BOOST_SPIRIT_DEFINE(complex);
}  // namespace parser

// =============================================================================

void parse(const std::string& str) {
    using iterator_t = std::string::const_iterator;

    auto iter = std::begin(str);
    auto end = std::end(str);

    boost::spirit::x3::error_handler<iterator_t> handler(iter, end, std::cerr);
    const auto parser = boost::spirit::x3::with<boost::spirit::x3::error_handler_tag>(
        std::ref(handler))[parser::complex];

    std::complex<double> result{};
    if (boost::spirit::x3::phrase_parse(iter, end, parser, x3::space, result) && iter == end) {
        std::cout << "Parsing successful for:' " << str << "'\n";
    } else {
        std::cout << "Parsing failed for:' " << str << "'\n";
    }
}

int main() {
    for (const auto& str : {
             "(1+2j)",
             "(3+4.5j)",
             "1.23j",
             "42",
         }) {
        parse(str);
    }
    return 0;
}

Which gives the following results when running the compiled code (with GCC 12.1.1 and Boost 1.79.0):

Parsing successful for:' (1+2j)'
Parsing successful for:' (3+4.5j)'
Parsing successful for:' 1.23j'
In line 1:
error: expecting: N5boost6spirit2x314omit_directiveINS1_8char_setINS0_13char_encoding8standardEcEEEE
42
__^_
Parsing failed for:' 42'

What I am puzzled by is why the last alternative is not considered valid when parsing the string with only a real number within it.

wohlstad
  • 12,661
  • 10
  • 26
  • 39
Tachikoma
  • 179
  • 2
  • 9
  • 1
    I think you are running afoul of `a > b` "Match a followed by b.

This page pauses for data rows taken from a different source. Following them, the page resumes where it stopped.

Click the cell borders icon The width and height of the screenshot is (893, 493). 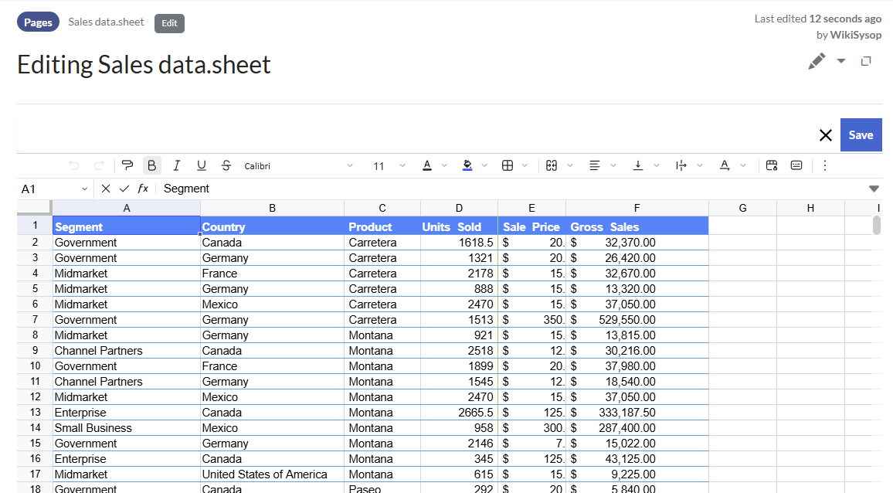508,165
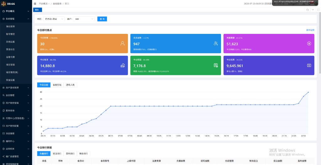This screenshot has width=321, height=165.
Task: Click the sidebar collapse hamburger icon
Action: click(x=35, y=4)
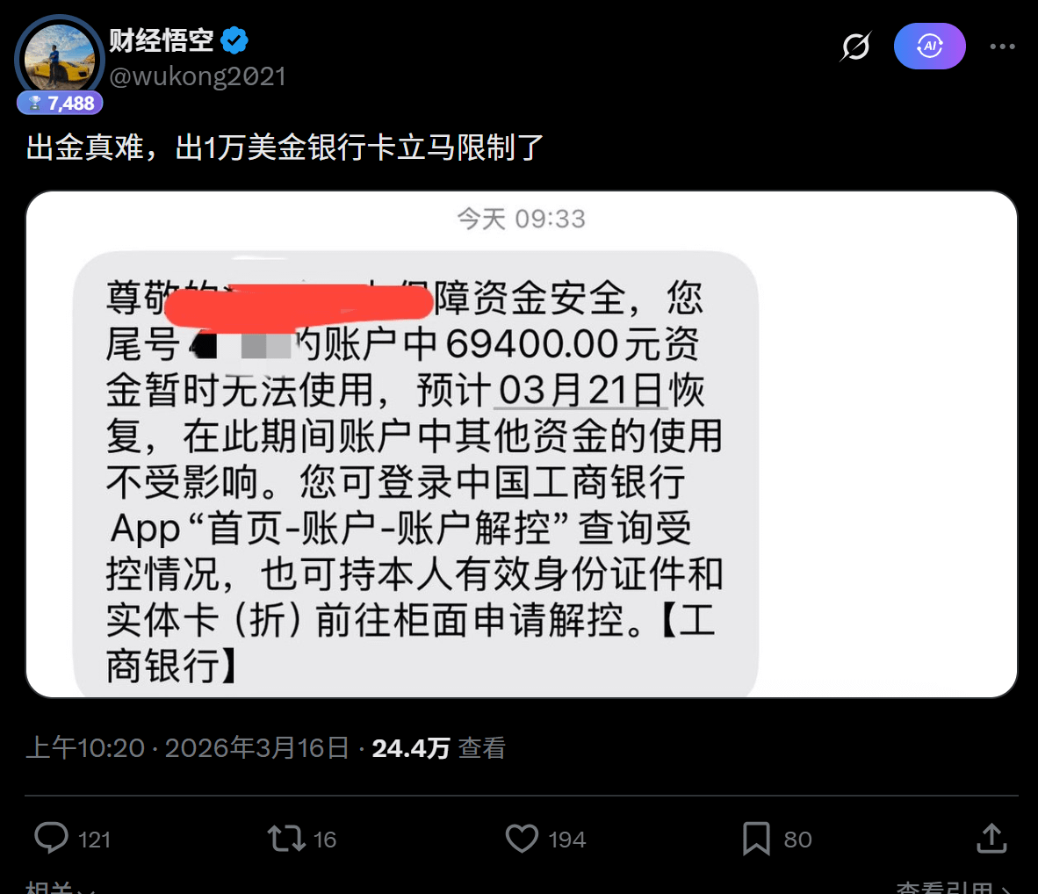Open the @wukong2021 handle link
This screenshot has height=894, width=1038.
point(198,76)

If `a` fails, no-match. If `b` fails, throw an `expectation_failure`". – Eljay Aug 11 '22 at 14:45
  • My Spirit-fu is poor, will this work? `const auto pure_imag_number = x3::attr(0.) >> x3::double_ >> x3::omit[x3::char_("ij")];` – Eljay Aug 11 '22 at 14:53
  • @Eljay That is correct, I think I got too fixated on the need for '>' to enable error handling that I forgot about that fact. Thanks for pointing this out. – Tachikoma Aug 11 '22 at 14:56
  • 1
    Cool! Thank you for a good question. `:-)` I've been interested in Spirit and it's nice to see a real-world example. – Eljay Aug 11 '22 at 15:01

2 Answers2

2

You already found that expectation points are too forcing if you need to allow backtracking.

Beware, though, that your grammar is a bit funny w.r.t. separating the values with only a unary sign included in the double_ parser.

Here's a simplified test that highlights some of the edge cases:

static const auto ij      = x3::omit[x3::char_("ij")];
static const auto implied = x3::attr(0.);

static const auto complex =
    x3::rule<struct complex_, ast::complex_number<double>>{"complex"} //
= ('(' >> x3::double_ >> ((x3::double_ >> ij) | implied) >> ')')      //
    | implied >> x3::double_ >> ij                                    //
    | x3::double_ >> implied;

With the complete test Live On Coliru printing

Parsing successful for: '(1+2j)' -> (1,2)
Parsing successful for: '(1 2j)' -> (1,2)
Parsing successful for: '(+1+2j)' -> (1,2)
Parsing successful for: '(+1-2j)' -> (1,-2)
Parsing successful for: '(-1-2j)' -> (-1,-2)
Parsing successful for: '(3+4.5j)' -> (3,4.5)
Parsing successful for: '1.23j' -> (0,1.23)
Parsing successful for: '42' -> (42,0)
Parsing successful for: 'inf' -> (inf,0)
Parsing successful for: '-infj' -> (0,-inf)
Parsing successful for: 'NaNj' -> (0,nan)
Parsing successful for: '(.0e9)' -> (0,0)
Parsing successful for: '(.0e-4)' -> (0,0)
Parsing successful for: '.0e-4i' -> (0,0)
Parsing successful for: '.0e-4j' -> (0,0)
Parsing successful for: '(3-0.e-4j)' -> (3,-0)
Parsing successful for: '(3-.0e-4j)' -> (3,-0)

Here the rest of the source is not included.